Problem requirements. Can you continue the article about the CCIO Leaders Network's new vision and the Apollo 11 launch, starting right after its last sentence?

Text.
------------------------------

This week, the CCIO Leaders Network takes two small steps in the development of chief clinical information officers in the NHS, with the launch of a new Vision for CCIOs and 12-point plan.

While the steps are small, the hope is that they will lead to a giant leap forward. And, as such, my mind goes back to the launch of what turned out to be the first, successful attempt to put men on the moon – Apollo 11 in 1969.

Of course, nobody knew at the time that the flight would be successful. US president Richard Nixon, not always the most inspiring of men, had the following words written in case they didn’t make it.

"These brave men, Neil Armstrong and Edwin Aldrin… are laying down their lives in mankind’s most noble goal: the search for truth and understanding.

"Others will follow, and surely find their way home. But these men were the first, and they will remain the foremost in our hearts […for now] there is some corner of another world that is forever mankind."

------------------------------

Dataset content.
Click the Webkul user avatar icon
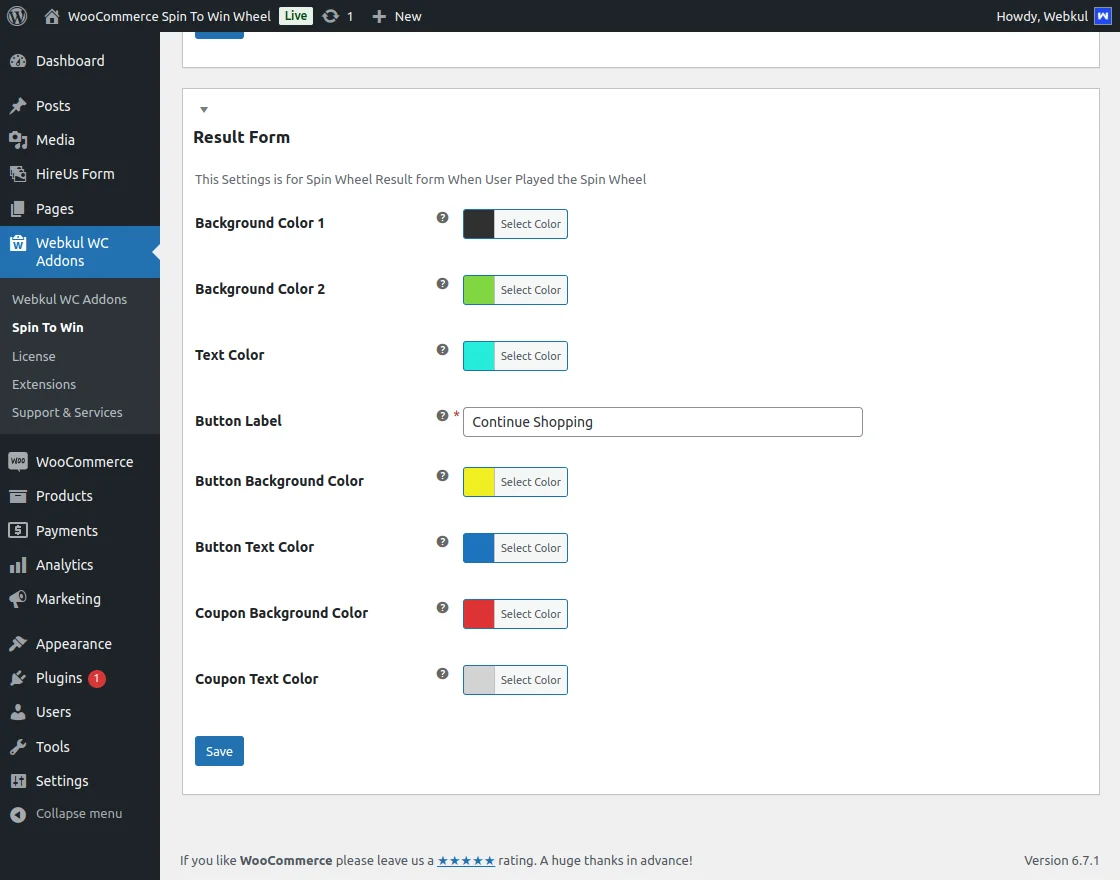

------------------------------

Response to this exercise.
These words reflect the scale of what was being attempted, and the risks involved. But any project that is worthwhile involves risks, not least for its leadership, should it fail in a very public manner.

Time for the next step

It is now the best part of two years since EHI launched the EHI CCIO Campaign, to encourage NHS organisations to appoint a chief clinical information officer to lead on IT and information projects.

The campaign was an instant success, and has been followed up with the CCIO Leaders Network. This exists to support the CCIOs that are now in place, to encourage further appointments, and to help young clinicians who might want to explore this as a career option.

Like any good movement, the early joiners of the CCIO Leaders Network were of the highest calibre, and collectively made for a very cool, committed, and knowledgeable crowd.

But we needed to take the next step. In October, we asked for your input to a manifesto, a vision statement, a plan for CCIOs.

Invoking the spirit of Martin Luther King in encouraging you to dream, we asked for your ideas and we were staggered by the response.

The CCIO Leaders Network advisory panel, which I chair, has worked hard to distil the ideas into a brief vision document and a practical plan; which I commend to you. I believe them be deliverable and at minimal cost.

Naturally, like Nixon (and there’s a sentence I never expected to write!) I feel a certain amount of anxiety as to how the plan will be received.

I can hear some saying: “Who the heck are these people to think they can tell the NHS what it needs to do?” And it’s a fair question.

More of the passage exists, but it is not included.